Ganesh Kishan (born 2 July 1978), known mononymously as Golden Star Ganesh, is an Indian actor and television presenter known for his work in Kannada cinema. Through his career in films and television shows, he has become one of the most popular celebrities and highest-paid actors in Kannada cinema. He is the recipient of several awards, including two Filmfare Awards.

Ganesh shot to fame with the film Mungaru Male (2006), which set a record in Kannada cinema. In theatres, it was speculated to have collected over 75 crore by the end of its record-breaking 865-day theatrical run. It was the first movie to be screened continuously for one year in a multiplex in any language in India. The success of Mungaru Male brought Ganesh the nickname, "Golden Star".

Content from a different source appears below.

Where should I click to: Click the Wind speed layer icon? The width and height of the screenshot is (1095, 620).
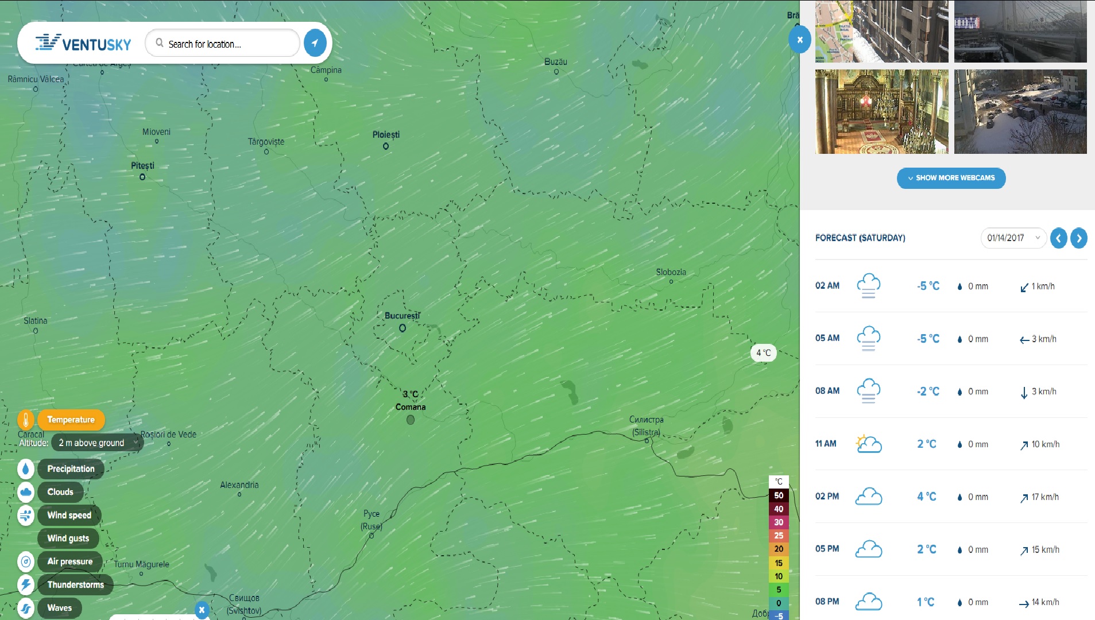click(26, 516)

Ganesh won two consecutive Best Actor awards at Filmfare for the romantic comedy-drama Gaalipata (2008) and in the romantic drama Maleyali Jotheyali (2009). His other major success was Cheluvina Chittara (2007) after Mungaru Male. He then acted in Krishna (2007), Romeo (2012), Shravani Subramanya (2013), Zoom (2016) and Chamak (2017).

Early life
Ganesh was born on 2 July 1980 in Adakamaranahalli, a village in Nelamangala of Bangalore Rural district in Karnataka. His father's name is Kishan and mother's name is Sulochana. He has two younger brothers, Mahesh and Umesh; Mahesh debuted as an actor in the Kannada film Namak Haraam (2016). He has 2 children: Charithriya Ganesh and Vihaan Ganesh.

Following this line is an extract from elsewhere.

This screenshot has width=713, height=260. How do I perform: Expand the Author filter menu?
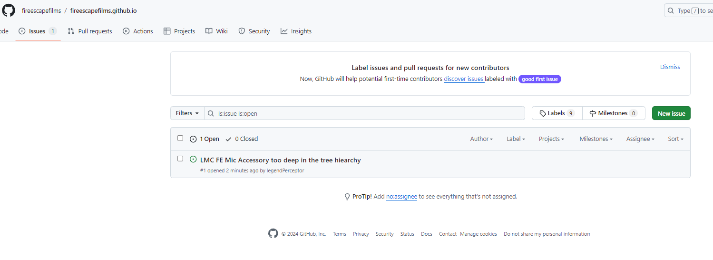[x=481, y=139]
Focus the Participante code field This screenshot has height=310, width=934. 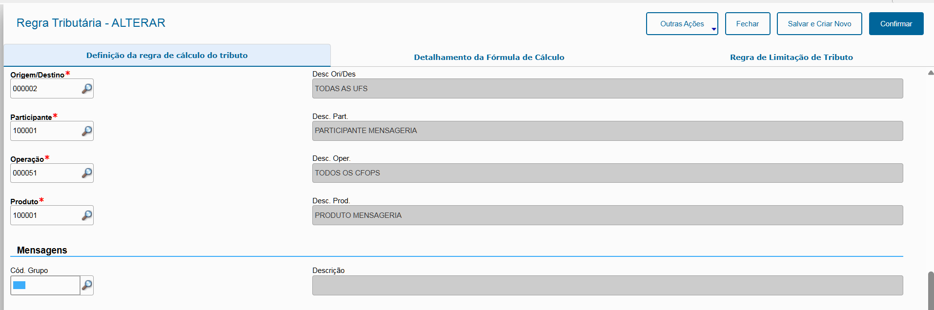pyautogui.click(x=45, y=131)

Ganesh received primary education at Basaveshwara English School in Nelamangala and secondary education in Standard English School in Dasarahalli, Bangalore. According to Ganesh, he was "mischievous and was always made to kneel down outside the classroom, but was also the darling of the teachers due to the active participation in cultural activities". While in college, he participated actively in inter-collegiate drama skits.

Career

Ganesh began his acting career in a number of television series and a telefilm that has yet to be published. He, then landed up as show host for a comedy talk-show named Comedy Time aired in Udaya TV. His popularity in the show was noted by director B. Suresha who cast him for the film Tapori (2002) for a villain role. His stint as a supporting actor continued until he was cast in the lead role in the film Mungaru Male (2006).

Debut (2001)
Following the success of this TV show, fans started to call him "Comedy Time" Ganesh.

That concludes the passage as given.